Desde su origen, el diseño de la infraestructura se pensó para integrarse al entorno sin alterarlo. Jonathan Rojas, Global PR & B2B Marketing Manager de Nayara Resorts, explica que el resort fue planificado con la sostenibilidad en su esencia. Las villas en los árboles y los bungalows sobre el agua se construyeron con un impacto mínimo en la selva tropical y en el ecosistema marino, buscando que cada detalle de la experiencia permita disfrutar de la belleza del lugar y, al mismo tiempo, aportar a su conservación futura.
Esta filosofía se refleja en la arquitectura. Por ejemplo, los bungalows sobre el agua se sostienen sobre pilotes, una técnica que evita alterar el lecho marino y respeta el flujo natural de las corrientes. A nivel operativo, el hotel mitiga su huella mediante tecnologías de ahorro energético que incluyen iluminación LED, sistemas eficientes de aire acondicionado y una gestión inteligente de la energía. Asimismo, el manejo del agua se basa en sistemas avanzados de filtración, el uso de accesorios de bajo flujo y programas de reutilización de ropa de cama para moderar el consumo.
La protección de la biodiversidad también guía el día a día del resort, que implementa políticas estrictas para prohibir el contacto a los arrecifes de coral y participa de forma activa en la conservación marina local.
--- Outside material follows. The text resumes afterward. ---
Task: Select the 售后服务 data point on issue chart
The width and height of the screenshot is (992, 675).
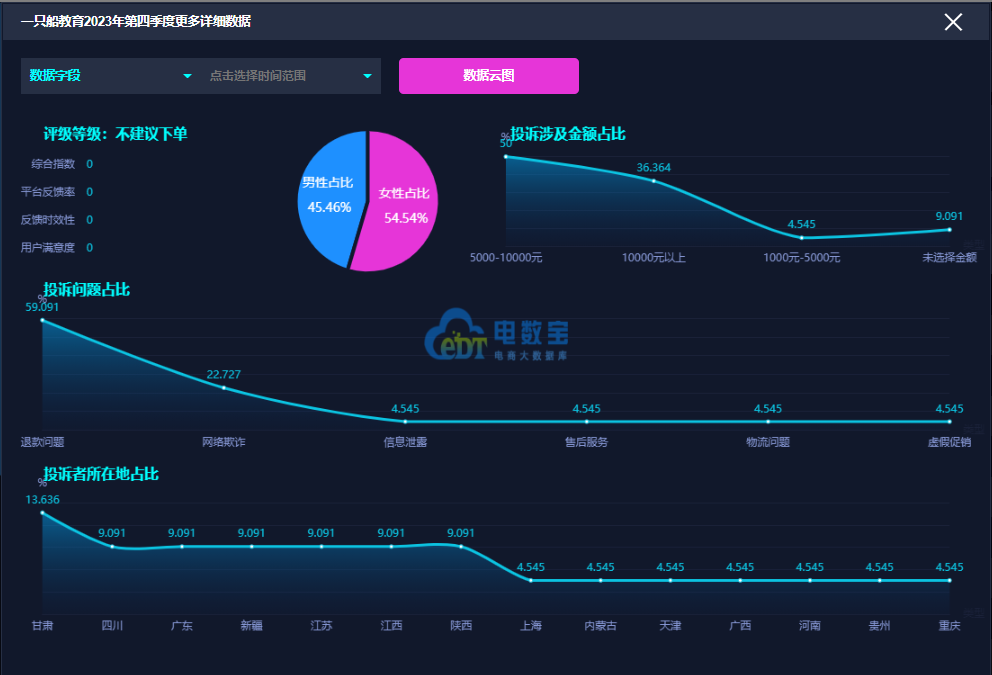Action: (586, 422)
Esta labor incluye educar a los huéspedes acerca de prácticas responsables al realizar snorkel y buceo, además de mantener programas de protección para los manglares y la vida silvestre. En cuanto a los residuos, la propiedad aplica un sistema integral de reciclaje, compostaje de desechos orgánicos y una reducción constante de los plásticos de un solo uso.
Por otra parte, el compromiso social es un pilar central de la operación. El hotel prioriza la contratación y la capacitación de los residentes de la zona, generando oportunidades de empleo estables que fortalecen la economía local. De igual manera, la cocina y el abastecimiento del resort se nutren de productos frescos, mariscos y bienes provenientes de agricultores y pescadores de la comunidad, impulsando el crecimiento económico del entorno.
Jonathan Rojas concluye que en Nayara Bocas del Toro ven al lujo como la armonía perfecta con la naturaleza y las personas. Para la organización, la sostenibilidad es la base misma de su existencia, y manifiestan un profundo orgullo por los avances logrados en la protección de este entorno, ofreciendo a los visitantes una experiencia inolvidable y en sintonía con el cuidado del planeta.